EXERCISE INSTRUCTIONS: Report how many lines of the data contain the string "computer". Add nothing.

====== GIVEN DATA

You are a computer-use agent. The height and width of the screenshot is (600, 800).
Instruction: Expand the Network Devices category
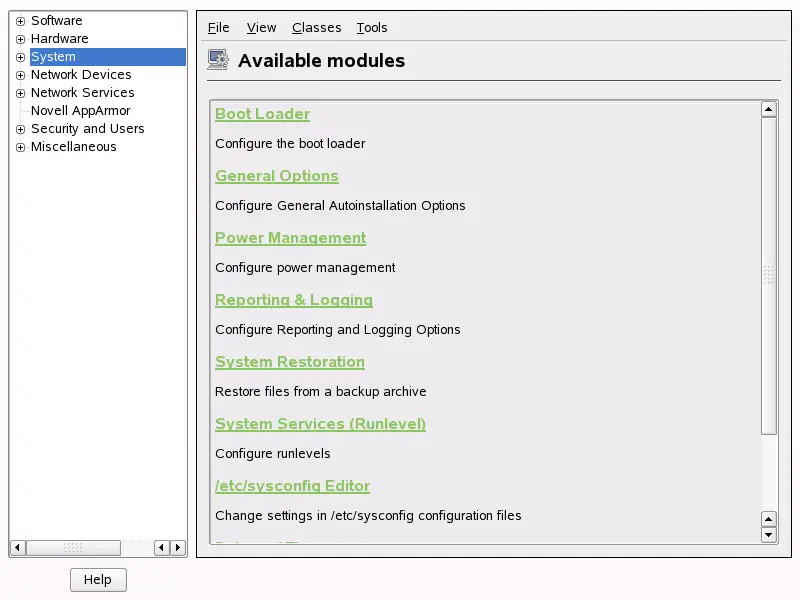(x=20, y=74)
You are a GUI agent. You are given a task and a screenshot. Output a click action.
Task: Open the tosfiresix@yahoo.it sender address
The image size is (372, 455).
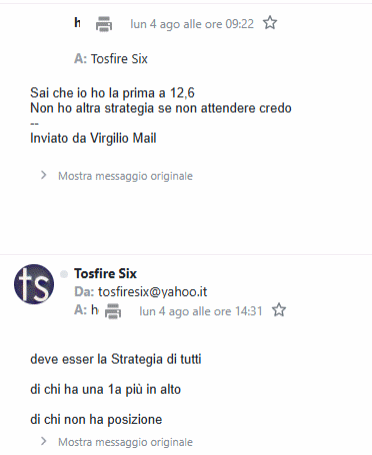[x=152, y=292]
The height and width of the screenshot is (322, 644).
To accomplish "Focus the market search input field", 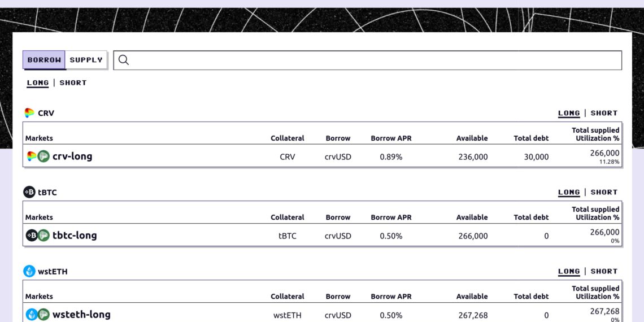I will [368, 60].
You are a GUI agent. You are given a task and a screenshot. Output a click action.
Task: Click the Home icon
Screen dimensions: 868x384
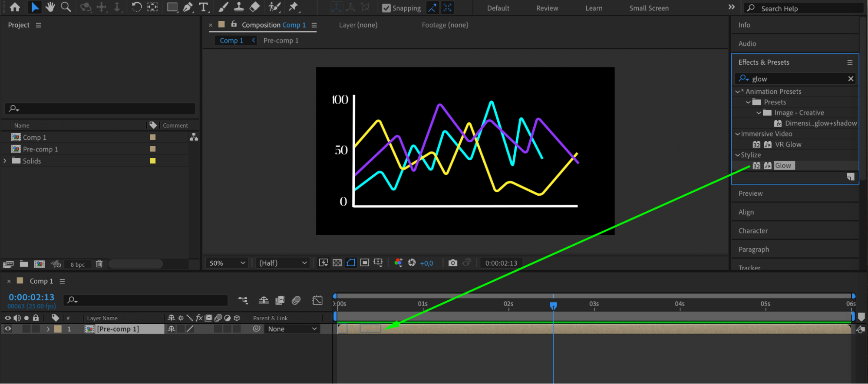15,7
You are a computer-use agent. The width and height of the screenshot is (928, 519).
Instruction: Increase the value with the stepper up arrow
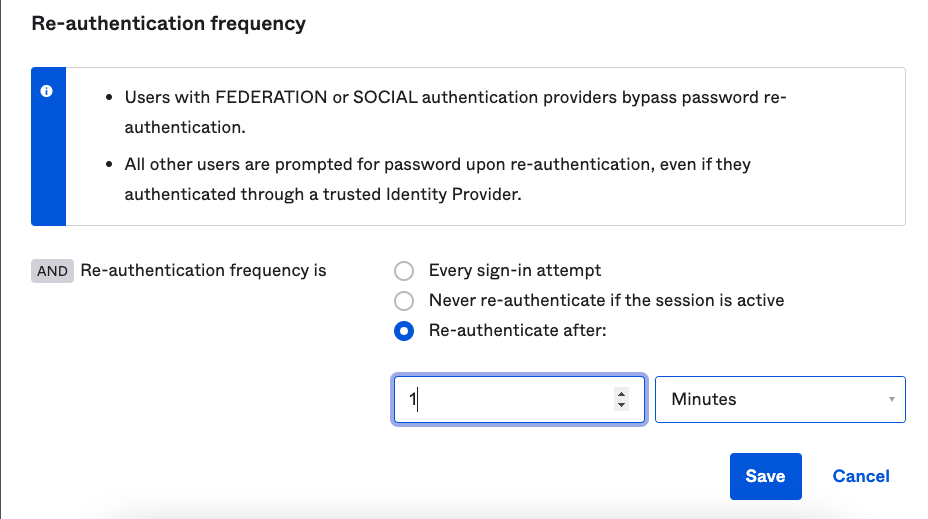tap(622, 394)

============

TASK OUTPUT: 2